Wednesday, March 19, 2008

The Dirac Code II

In a new post, Carl Brannen compares Rowlands' nilpotents with the idempotents of the density operator formalism. Rowlands says on slide 22, "this is intriguingly close to twistor algebra", in reference to 4 complex variables arising from a combination of his quaternions ($1$, $I$, $J$, $K$) and multivariate vectors ($i$, $u$, $v$, $w$). This results in 64 possible products of 8 units, which may be generated, for example, by the combinations

$iK$, $uI$, $vI$, $wI$, $1J$

namely 5 in number, as the Dirac gamma matrices. Rowlands then writes the Dirac equation in the form

$[ iK \frac{\partial}{\partial t} + Iu \frac{\partial}{\partial x} + Iv \frac{\partial}{\partial y} + Iw \frac{\partial}{\partial z} + iJ m ] \psi = 0$

thereby associating the quaternion units $I$, $J$ and $K$ with momentum, mass and energy. The nilpotency appears for the amplitude $A$ when trying to interpret $\psi$ as a plane wave solution. See the slides for extensions of these ideas. For example, requiring $iKE + Ip + Jm$ to be nilpotent, we obtain the expression $E^{2} = p^{2} + m^{2}$ of special relativity. It is OK to put $c = 1$ here, because we work in the one time approximation.

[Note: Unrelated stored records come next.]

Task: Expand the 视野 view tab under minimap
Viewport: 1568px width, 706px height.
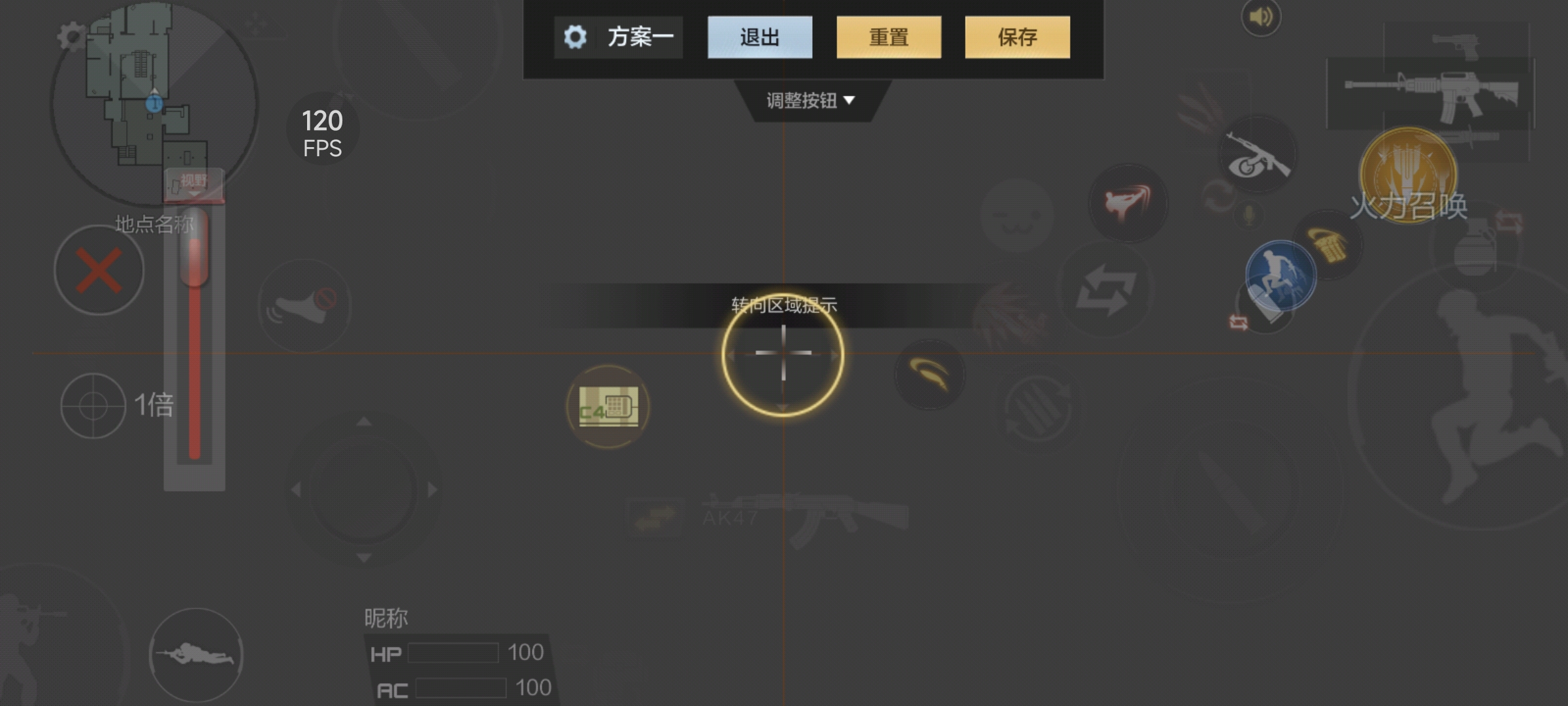Action: point(194,184)
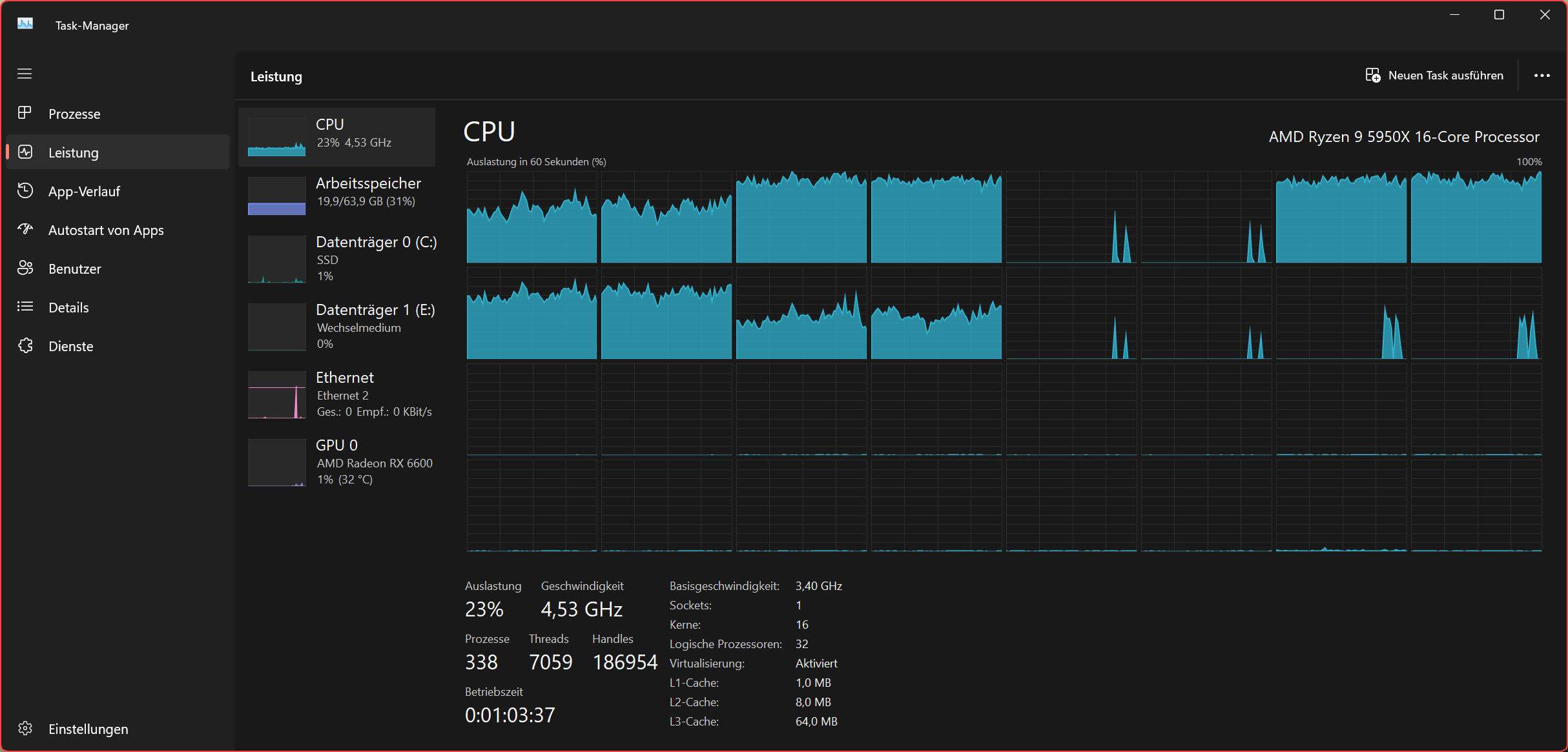
Task: Open the Dienste services icon
Action: tap(25, 345)
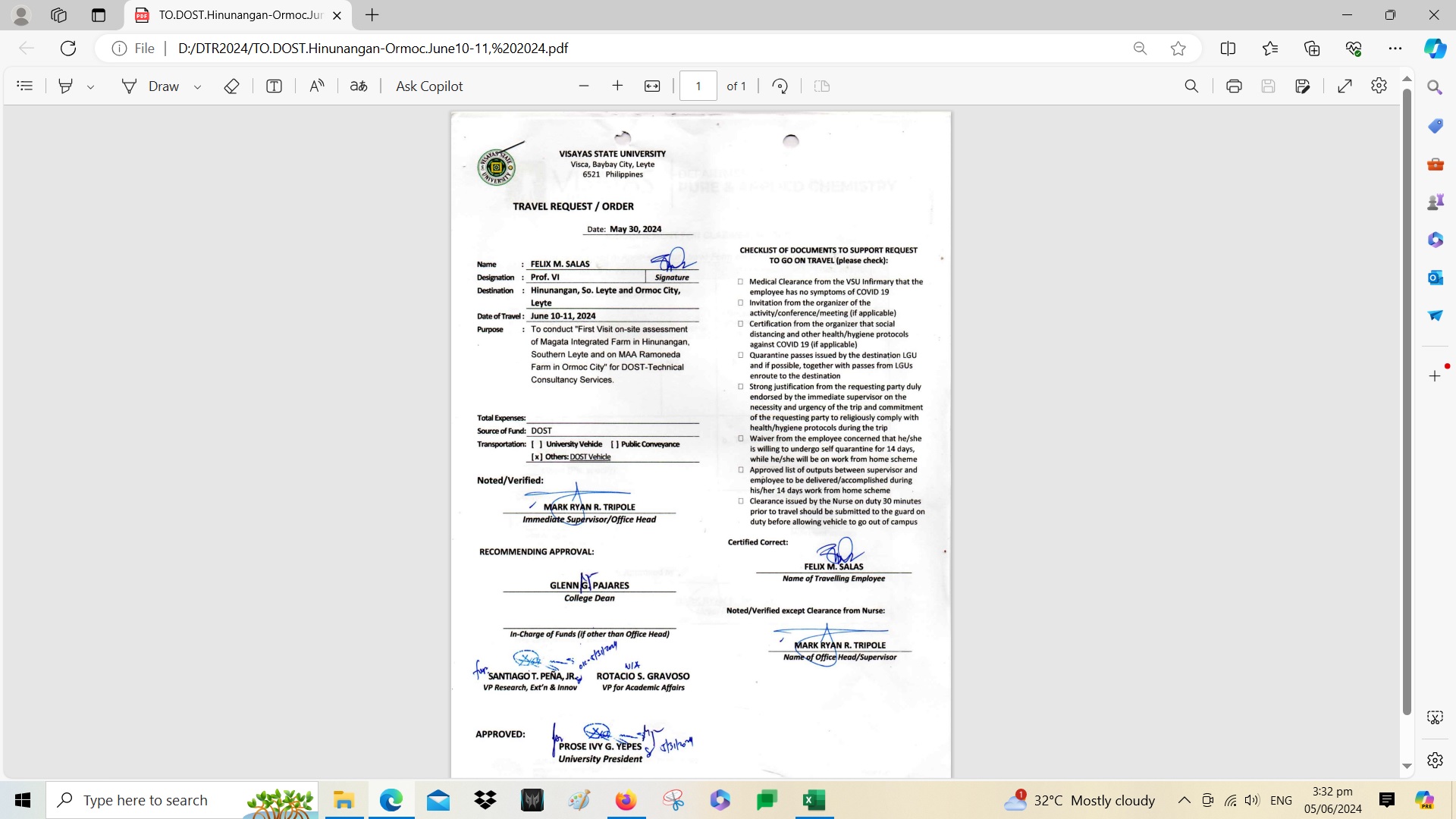
Task: Click the Zoom in plus icon
Action: coord(617,86)
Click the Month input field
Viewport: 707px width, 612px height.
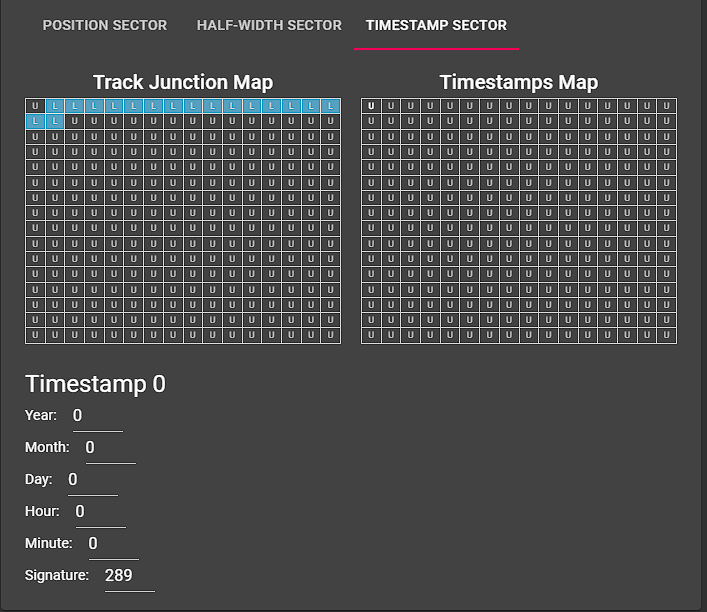point(111,448)
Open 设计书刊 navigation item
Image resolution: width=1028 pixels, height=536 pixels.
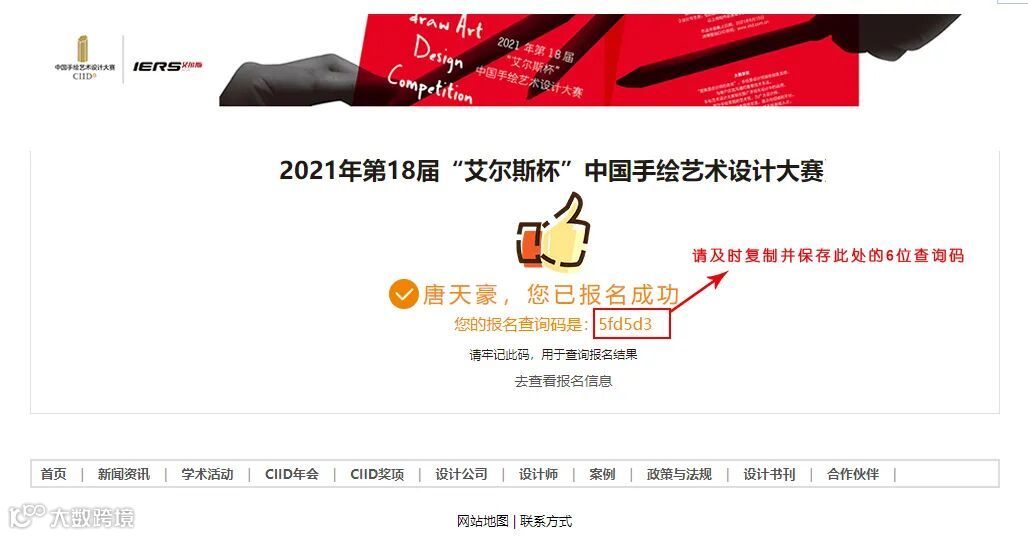click(769, 474)
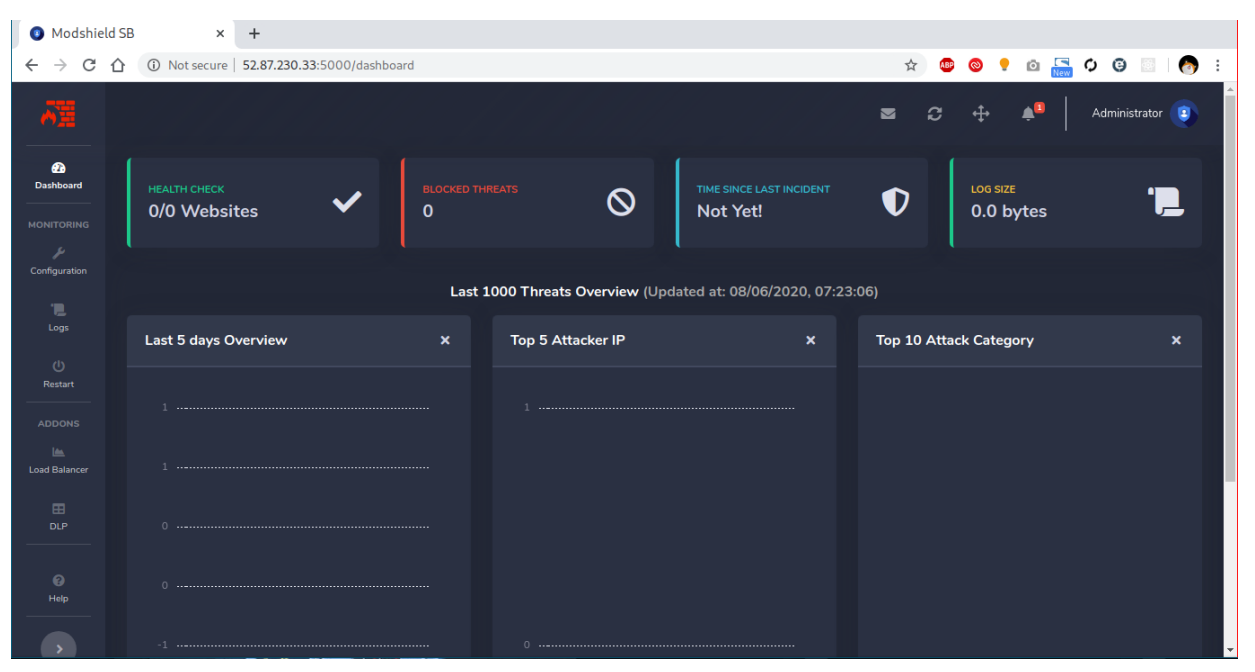Click the Modshield firewall logo
Screen dimensions: 1255x672
pos(58,114)
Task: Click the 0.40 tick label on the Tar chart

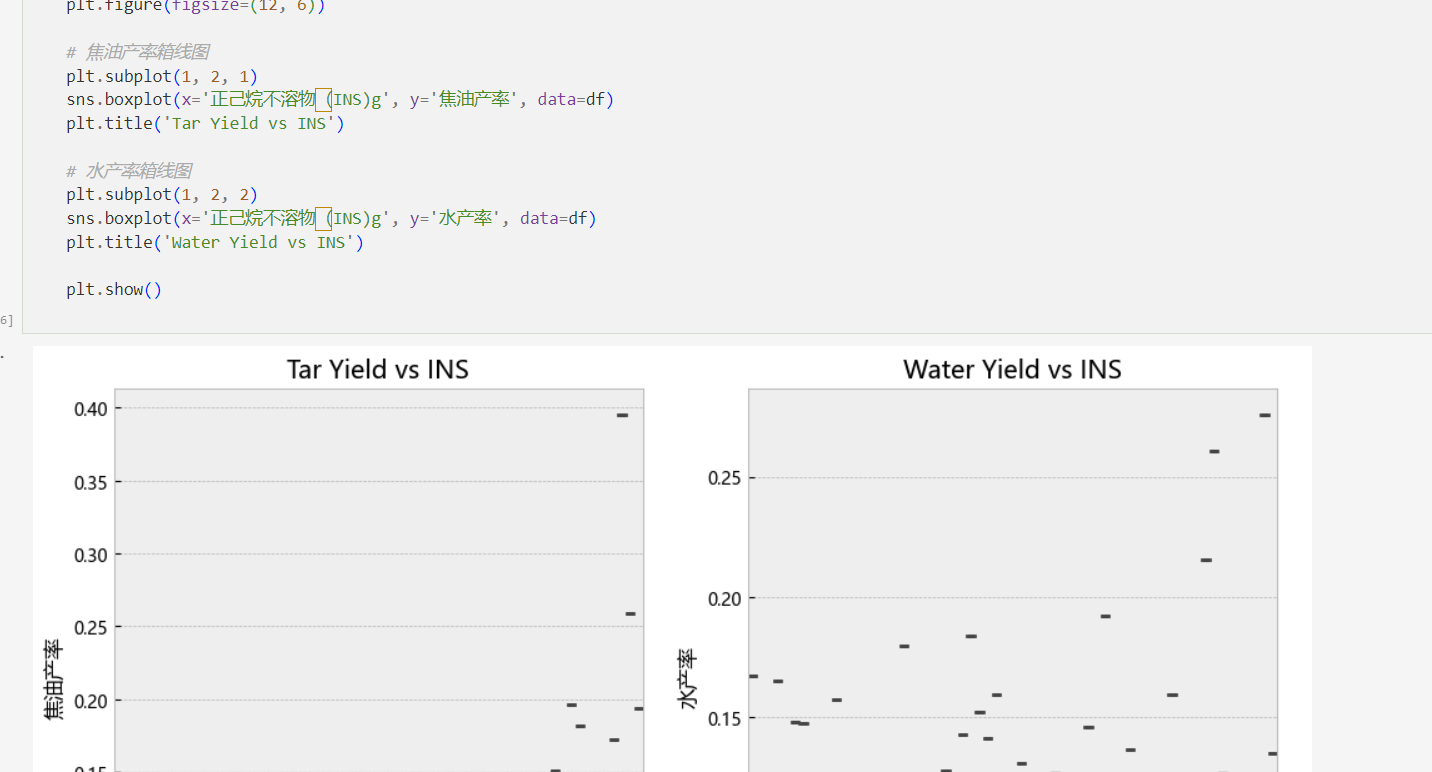Action: click(92, 409)
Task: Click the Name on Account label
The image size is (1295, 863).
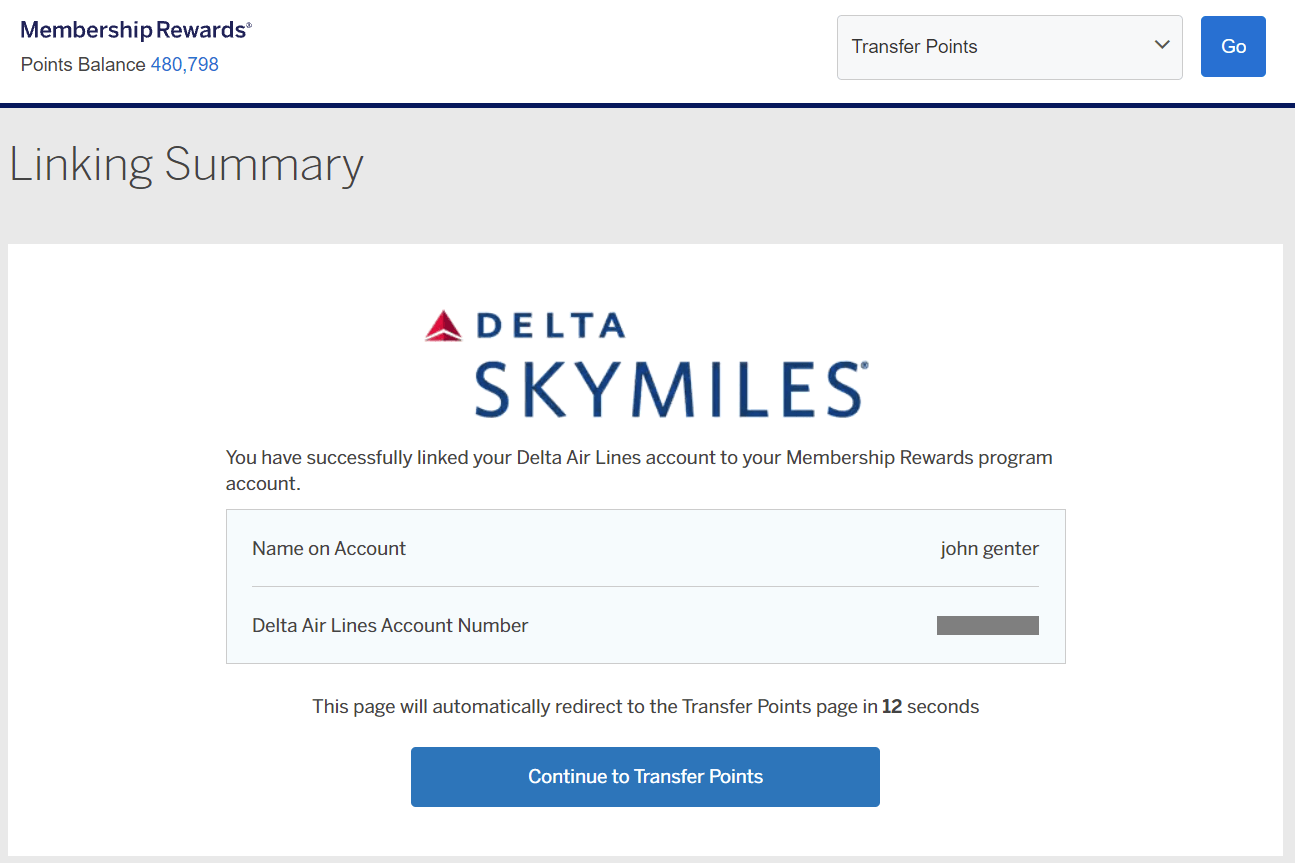Action: click(x=329, y=548)
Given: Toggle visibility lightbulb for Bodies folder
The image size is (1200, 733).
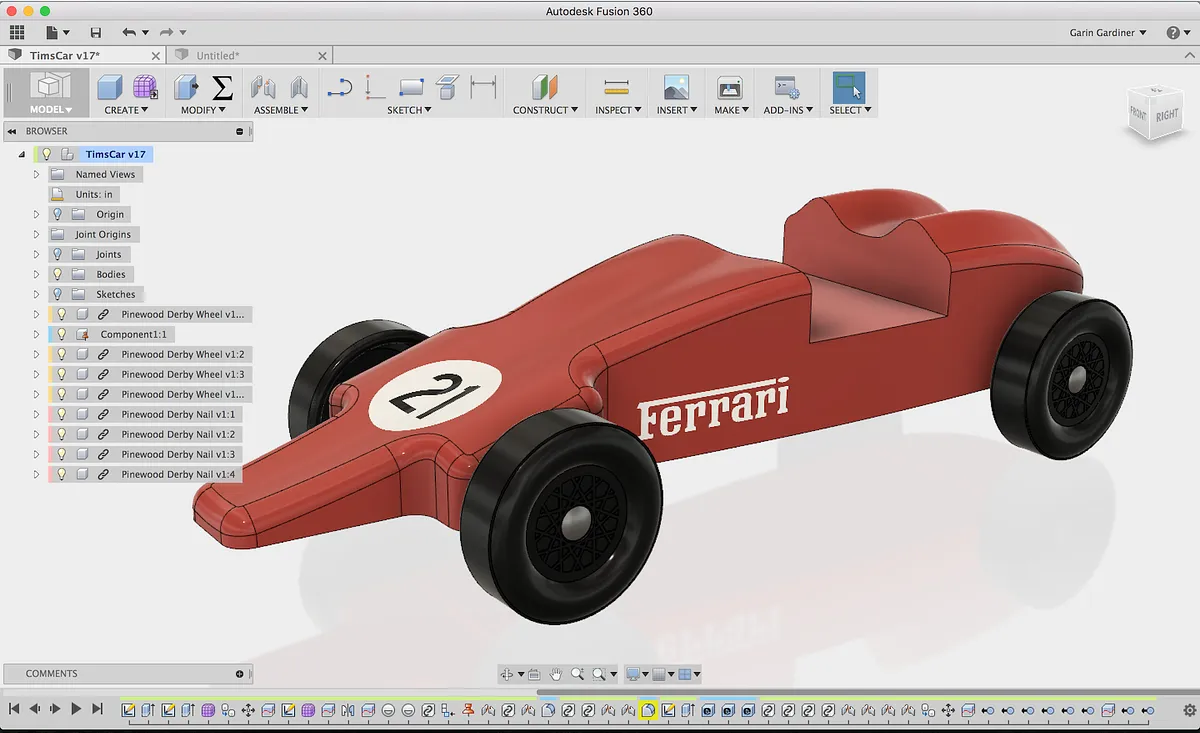Looking at the screenshot, I should tap(57, 274).
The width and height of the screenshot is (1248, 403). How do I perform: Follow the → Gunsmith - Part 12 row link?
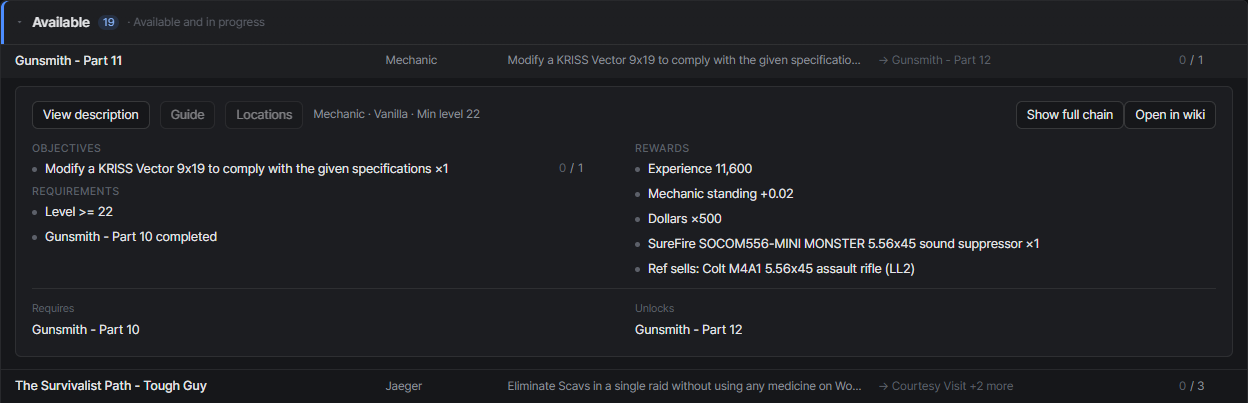pos(934,60)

From the perspective of M Theory, even novel algebras are merely representative of the meta-algebraic categorical axioms (Rowlands eliminates equations on slide 40), but analogous number theoretic structures, such as those arising from the $\mathbb{F}_{3}$ matrices for the quaternions in a Langlands type context, contain an even richer potential for interpreting operators in a measurement context, where numbers are the inevitable outcome.


Blogger Metatron said...

An interesting find. Another approach involves extending the Pauli matrices with 2x2 traceless Hermitian quaternionic matrices (See here). We can even extend the Pauli matrices further using the octonions and recover the Massless Dirac equation in 9+1 dimensions (math-ph/9910004). Multiple quaternionic Dirac equations (35 in all) are then obtained by restricting to a quaternionic subalgebra.

March 23, 2008 6:18 AM  
Blogger Kea said...

Ah, kneemo, thanks! Good to hear from you.